Of the entries below, return only those lines from the line with "Task: Click the" to the line with "This screenshot has height=756, width=972.", exactly, both included.

*** Given records ***

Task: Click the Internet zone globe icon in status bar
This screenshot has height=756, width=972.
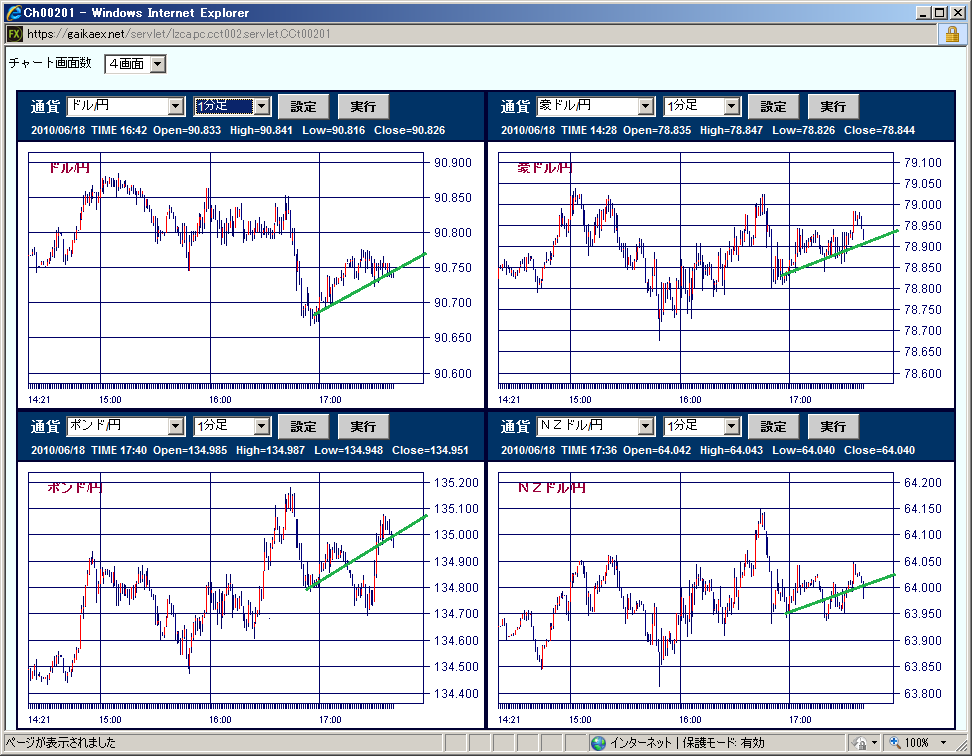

*** End of Given records ***
*** Given records ***

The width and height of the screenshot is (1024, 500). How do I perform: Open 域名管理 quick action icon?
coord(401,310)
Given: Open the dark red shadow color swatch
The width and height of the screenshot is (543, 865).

*** End of Given records ***

## Output for this task
Task: Click the Internet zone globe icon in status bar
This screenshot has height=756, width=972.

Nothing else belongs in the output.